また、一部の使い捨て容器包装・製品のような回避可能なプラスチック使用を極力減らす、出来る限り長くプラスチック製品を使う、使用後は分別回収、再利用を徹底するという、より「賢い」プラスチックの使い方が求められる。代替素材の利用や、リサイクルの徹底だけではなく、無駄なプラスチック利用を減らすという視点が大前提になり、大きな変化には消費者や企業の痛みを伴う可能性がある。利便性と環境負荷軽減をどう両立、バランスさせていくのか、我々の消費や社会生活にプラスチックが深く浸透しているだけに、難しい議論になる。日本の消費や社会生活のあり方を改めて見つめ直し、議論していく必要があろう。

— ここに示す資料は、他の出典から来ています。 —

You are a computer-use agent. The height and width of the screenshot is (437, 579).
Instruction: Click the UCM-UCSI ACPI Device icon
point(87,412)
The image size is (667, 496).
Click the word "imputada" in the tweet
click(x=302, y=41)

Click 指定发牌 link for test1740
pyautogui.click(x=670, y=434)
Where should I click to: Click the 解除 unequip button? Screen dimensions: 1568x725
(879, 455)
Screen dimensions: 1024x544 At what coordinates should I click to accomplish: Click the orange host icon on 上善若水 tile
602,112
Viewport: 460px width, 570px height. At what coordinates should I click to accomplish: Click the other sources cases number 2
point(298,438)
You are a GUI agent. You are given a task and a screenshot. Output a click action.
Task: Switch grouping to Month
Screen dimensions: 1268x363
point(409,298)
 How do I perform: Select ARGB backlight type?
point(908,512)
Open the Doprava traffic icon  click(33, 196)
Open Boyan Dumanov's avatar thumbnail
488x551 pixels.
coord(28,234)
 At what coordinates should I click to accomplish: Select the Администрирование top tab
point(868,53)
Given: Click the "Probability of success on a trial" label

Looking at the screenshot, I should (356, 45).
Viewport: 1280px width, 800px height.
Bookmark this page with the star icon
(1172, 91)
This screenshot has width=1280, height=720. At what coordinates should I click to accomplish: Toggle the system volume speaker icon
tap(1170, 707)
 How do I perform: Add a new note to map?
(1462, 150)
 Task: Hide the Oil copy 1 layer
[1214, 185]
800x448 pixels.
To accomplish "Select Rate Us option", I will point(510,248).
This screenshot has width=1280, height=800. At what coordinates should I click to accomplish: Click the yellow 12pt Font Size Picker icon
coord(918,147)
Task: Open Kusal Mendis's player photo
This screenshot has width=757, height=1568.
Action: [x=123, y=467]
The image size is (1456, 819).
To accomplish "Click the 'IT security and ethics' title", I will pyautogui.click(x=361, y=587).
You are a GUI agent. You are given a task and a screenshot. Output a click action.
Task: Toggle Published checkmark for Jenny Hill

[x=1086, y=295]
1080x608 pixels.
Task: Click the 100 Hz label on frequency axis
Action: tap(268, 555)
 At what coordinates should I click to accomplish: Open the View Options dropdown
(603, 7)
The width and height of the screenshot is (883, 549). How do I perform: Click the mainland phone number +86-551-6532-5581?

そして、国際的な対策や議論を日本がリードしていくという視点も求められる。プラスチックごみが海を渡って他国に漂着しているように、日本だけが取り組んでも問題解決には至らない。日本の技術やノウハウを、他国の問題解決に活用していく視点も必要だ。また、欧州中心に進んでいる規制、ルール作りについても、日本にとって不利な規制やルールが出来上がってしまうリスクも潜んでいる。あらゆる分野で規制、ルール作りを巡る国際競争が激しさを増している。新しい規制やルールが「ゲームチェンジ」を引き起こし、国家や企業の既存の競争環境に大きな変化が生じる可能性がある。地球環境を守る、持続可能な社会を作るという理念に疑いの余地は無いが、背景にはしたたかな国際競争があることも認識しておく必要があろう。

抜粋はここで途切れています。